Representatives of national standards bodies worldwide will attend the ballot resolution meeting (BRM) held by the International Organization for Standardization (ISO). They'll be focused on revising the specifications for Microsoft's Office Open XML (OOXML), which the company hopes will become an ISO standard.
Although OOXML has already been approved by an industry standards body, Ecma International, the ISO designation is key, since governments look to the ISO when choosing technical standards.
OOXML failed to become an ISO standard during a vote last September, but it has another chance if enough countries can agree on the revisions. Those countries will then have one month to vote on the new specification after the BRM.
But Microsoft faces stiff opposition from companies and industry groups behind OpenDocument Format (ODF), which was approved by the ISO in 2006 as a standard. Those opponents contend that having more than one document standard makes software purchasing decisions harder for organizations.

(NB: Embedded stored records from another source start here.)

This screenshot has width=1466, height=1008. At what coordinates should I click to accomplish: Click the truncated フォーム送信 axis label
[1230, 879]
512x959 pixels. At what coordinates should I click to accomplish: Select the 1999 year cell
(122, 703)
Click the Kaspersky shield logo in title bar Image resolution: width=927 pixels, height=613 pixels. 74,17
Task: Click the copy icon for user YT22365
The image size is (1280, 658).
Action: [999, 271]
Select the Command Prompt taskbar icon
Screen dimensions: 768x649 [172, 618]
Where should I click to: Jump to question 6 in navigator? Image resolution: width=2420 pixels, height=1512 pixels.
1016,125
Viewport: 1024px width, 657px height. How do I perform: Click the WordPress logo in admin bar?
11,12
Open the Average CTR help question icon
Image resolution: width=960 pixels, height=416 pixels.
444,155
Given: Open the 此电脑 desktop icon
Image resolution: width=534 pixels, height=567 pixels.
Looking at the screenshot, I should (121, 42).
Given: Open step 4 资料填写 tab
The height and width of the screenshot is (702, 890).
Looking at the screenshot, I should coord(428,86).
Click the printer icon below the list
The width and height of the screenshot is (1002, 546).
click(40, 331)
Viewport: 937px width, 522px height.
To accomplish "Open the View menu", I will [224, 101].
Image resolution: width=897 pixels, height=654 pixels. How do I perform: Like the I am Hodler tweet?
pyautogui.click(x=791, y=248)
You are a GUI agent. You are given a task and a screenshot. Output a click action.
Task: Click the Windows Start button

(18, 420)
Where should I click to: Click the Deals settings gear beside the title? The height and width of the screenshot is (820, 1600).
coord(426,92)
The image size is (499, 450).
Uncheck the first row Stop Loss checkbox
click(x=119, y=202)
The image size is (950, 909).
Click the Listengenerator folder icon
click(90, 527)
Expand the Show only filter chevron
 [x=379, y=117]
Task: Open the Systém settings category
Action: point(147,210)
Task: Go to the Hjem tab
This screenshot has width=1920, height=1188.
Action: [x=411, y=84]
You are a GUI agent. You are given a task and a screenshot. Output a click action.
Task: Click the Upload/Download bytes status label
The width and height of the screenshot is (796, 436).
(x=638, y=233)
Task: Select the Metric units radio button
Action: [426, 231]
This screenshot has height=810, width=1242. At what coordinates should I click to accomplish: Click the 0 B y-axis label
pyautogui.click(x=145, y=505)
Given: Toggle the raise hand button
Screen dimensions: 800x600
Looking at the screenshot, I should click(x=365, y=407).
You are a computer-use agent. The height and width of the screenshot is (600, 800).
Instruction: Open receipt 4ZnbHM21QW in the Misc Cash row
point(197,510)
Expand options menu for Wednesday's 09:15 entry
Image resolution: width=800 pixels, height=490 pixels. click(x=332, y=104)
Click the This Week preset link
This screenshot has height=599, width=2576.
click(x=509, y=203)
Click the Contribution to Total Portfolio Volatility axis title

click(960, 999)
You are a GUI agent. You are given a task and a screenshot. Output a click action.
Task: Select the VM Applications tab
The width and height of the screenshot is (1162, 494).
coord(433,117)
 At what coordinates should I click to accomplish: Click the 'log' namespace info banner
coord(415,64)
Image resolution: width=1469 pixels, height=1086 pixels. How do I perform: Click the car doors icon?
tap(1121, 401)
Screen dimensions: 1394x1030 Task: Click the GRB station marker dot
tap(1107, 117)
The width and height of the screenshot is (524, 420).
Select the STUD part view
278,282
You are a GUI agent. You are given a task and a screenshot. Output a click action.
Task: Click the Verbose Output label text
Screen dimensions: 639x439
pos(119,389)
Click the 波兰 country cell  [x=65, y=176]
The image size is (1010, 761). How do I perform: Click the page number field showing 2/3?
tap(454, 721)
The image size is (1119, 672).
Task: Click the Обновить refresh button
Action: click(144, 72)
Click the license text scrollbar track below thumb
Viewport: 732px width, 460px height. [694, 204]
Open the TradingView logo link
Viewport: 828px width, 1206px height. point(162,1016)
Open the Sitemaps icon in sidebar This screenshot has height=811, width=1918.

In fact, those opponents are staging their own conference in the same venue in Geneva as the ISO meeting.
OpenForum Europe, an organization supporting ODF and open standards, has invited prominent OOXML critics and advocates of open standards to speak. They include Vint Cerf, vice president and chief Internet evangelist at Google and Hakon Wium Lie, chief technology officer of Opera, the Oslo-based browser developer.
The timing or venue choice wasn't a coincidence, said Graham Taylor, chief executive of OpenForum Europe. The organization has also timed its sessions to not conflict so BRM delegates can attend.
The shrewd timing is clearly aimed at sinking OOXML, which critics say is an overly complex standard and favors Microsoft in intricate, technical ways, even though the specification is open.
"We think there are a much wider set of issues that need to be considered by the national bodies when they come to make their vote," Taylor said.
Microsoft believes there is room for more than one standard. "We do not fundamentally believe that you have a uniform single view of technology ... in order to have interoperability," said Jason Matusow, senior director of interoperability, on Wednesday during a company event with journalists in London.